Du fond de la nuit et du sommeil montent des voix que nous aimerions ne jamais percevoir. Elles sont comme des rappels des peurs de l’enfance — quand, une fois la lumière éteinte et la porte refermée, chaque objet dans la chambre, chaque forme pouvait se changer en monstre ; quand, du fond de notre lit — ce canot de sauvetage sur les flots inquiétants de la nuit —, nous étions affreusement conscients de notre vulnérabilité et de notre petitesse. Ces voix nous rappellent que la mort fait partie de la vie, et que le néant n’est jamais très loin. Que tous les murs que nous élevons autour de nous ne sont guère plus solides que la maison de paille et la maison de bois dans le conte des Trois Petits Cochons.
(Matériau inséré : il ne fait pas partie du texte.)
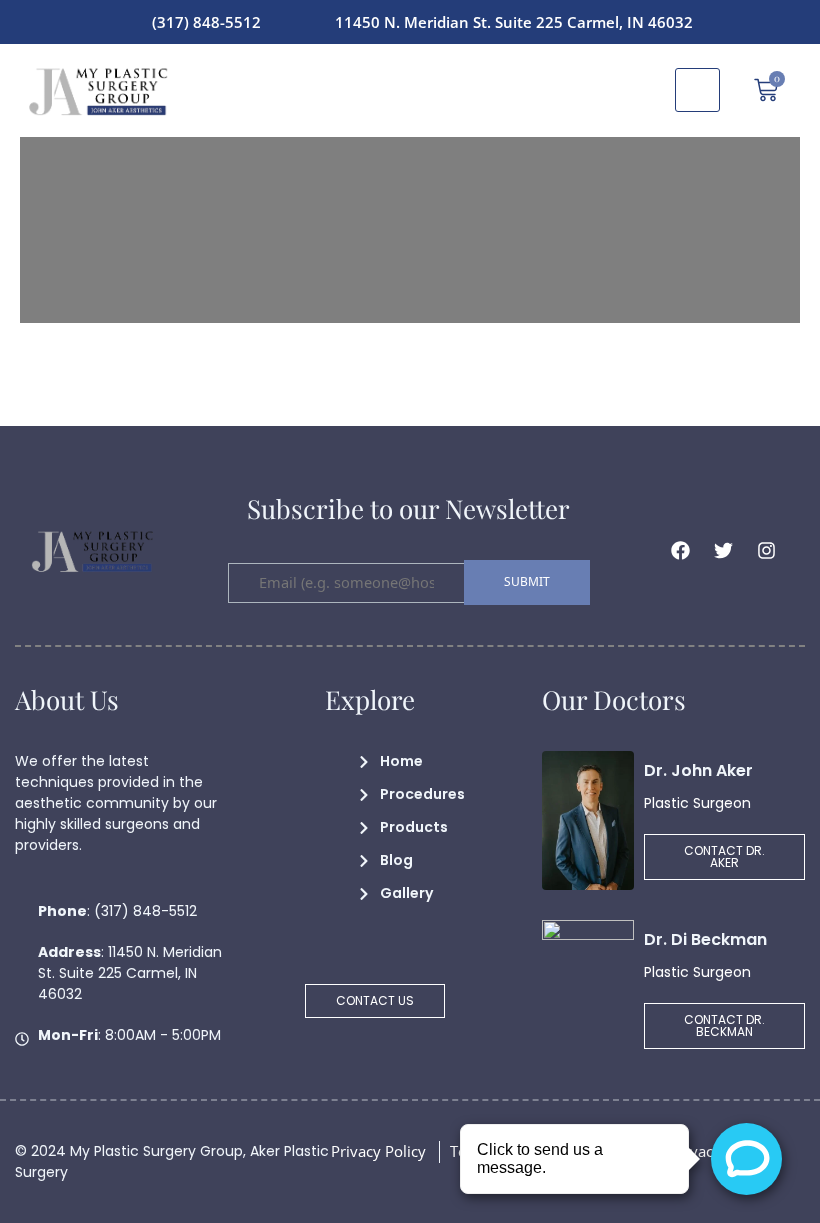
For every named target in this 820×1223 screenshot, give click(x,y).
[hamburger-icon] (697, 90)
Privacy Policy (378, 1151)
Cette nuit-là, Christine fit des cauchemars dans lesquels elle entendit les voix. Elle se tourna et se retourna dans les draps moites de sueur nocturne, gémit et supplia dans son sommeil. Puis elle ouvrit grand les yeux. D’un coup. Quelque chose l’avait réveillée. Elle regarda le plafond, où flottait la lueur de la veilleuse et où son radioréveil projetait des chiffres lumineux. 3 : 05. L’air était frais dans la chambre, elle le sentait comme une main froide sur son visage.

Qu’est-ce qui l’avait arrachée au sommeil ?
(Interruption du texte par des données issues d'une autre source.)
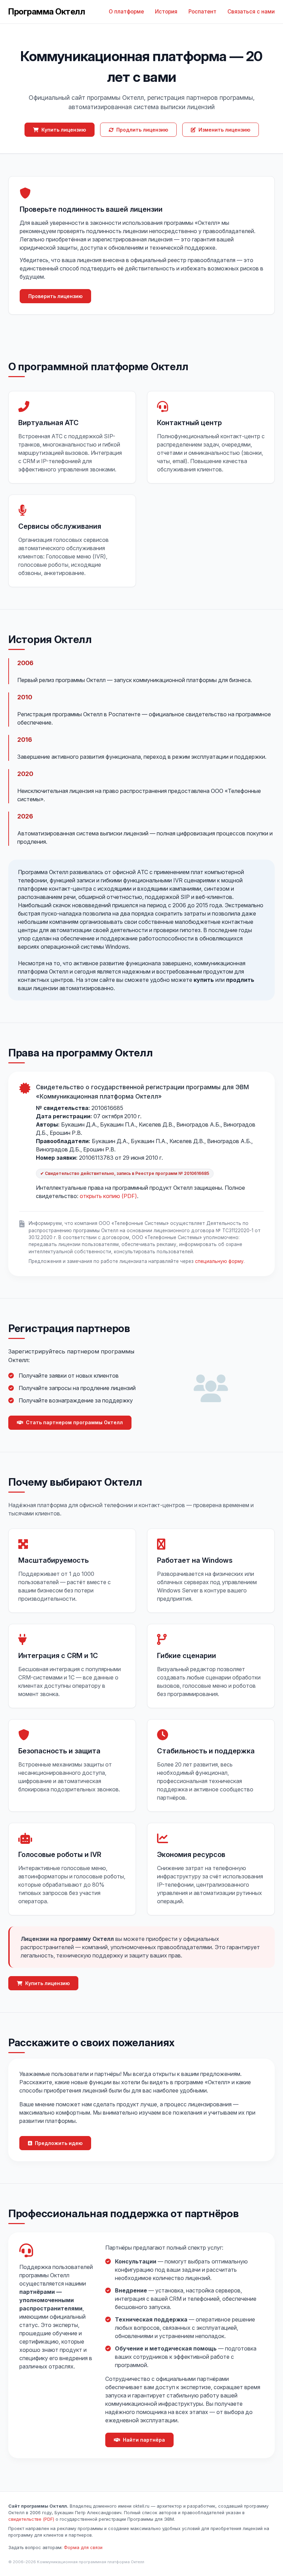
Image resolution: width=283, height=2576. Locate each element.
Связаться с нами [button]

Un bruit. Elle avait cru entendre un bruit traverser comme une aiguille les différentes couches de son esprit endormi. Étendue, parfaitement immobile, les yeux au plafond, elle tendit l’oreille, tous les sens en alerte. Mais l’immeuble demeurait silencieux. Est-ce qu’elle avait rêvé ? Puis elle se souvint d’Iggy et elle fut de nouveau bouleversée, les larmes rejaillirent. Iggy… Oh, mon Dieu, où es-tu, mon chien ? Elle les laissa mouiller l’oreiller puis son cœur sauta dans sa poitrine. Elle venait de l’entendre une nouvelle fois : le son qui l’avait tirée du sommeil. Et elle savait ce que c’était… Un jappement ! Christine repoussa la couette. Elle se concentra de toutes ses forces et, de nouveau, elle le perçut — lointain mais distinct, indiscutable. Un petit aboiement clair et suppliant. Pas de doute : c’était lui. Iggy ! Elle bondit hors du lit.
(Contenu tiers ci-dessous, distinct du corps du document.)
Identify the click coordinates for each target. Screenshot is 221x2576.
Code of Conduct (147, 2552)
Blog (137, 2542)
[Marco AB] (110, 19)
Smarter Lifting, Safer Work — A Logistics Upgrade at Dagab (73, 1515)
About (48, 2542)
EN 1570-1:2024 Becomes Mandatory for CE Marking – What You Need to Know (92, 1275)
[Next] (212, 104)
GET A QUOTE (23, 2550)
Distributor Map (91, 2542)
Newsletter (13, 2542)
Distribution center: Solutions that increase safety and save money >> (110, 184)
— Iggy ! cria-t-elle. Iggy, je suis là !

Elle courut de la chambre vers le séjour, d’où semblait provenir le bruit, alluma toutes les lumières.

— Iggy ! Où es-tu ?

Elle tourna sur elle-même, telle une toupie, tentant de repérer la provenance des aboiements, mais ils s’étaient tus.

— Iggyyyy !

Merde, c’était à devenir dingue !

Elle savait qu’elle n’avait pas rêvé ; d’ailleurs, le voilà qui jappait de nouveau. Le son était étouffé, lointain — mais bien réel. On eût dit qu’il passait à travers les murs. Oui, c’était ça. Elle tenta de s’orienter. La cuisine… Iggy continuait de l’appeler. Oui, ça venait de par là… Elle se glissa derrière le comptoir, cela provenait de… de derrière le mur ! Sa voisine : Iggy l’appelait de chez sa voisine ! Sa voisine qui détestait les animaux… Christine se sentit prise de panique à cette idée.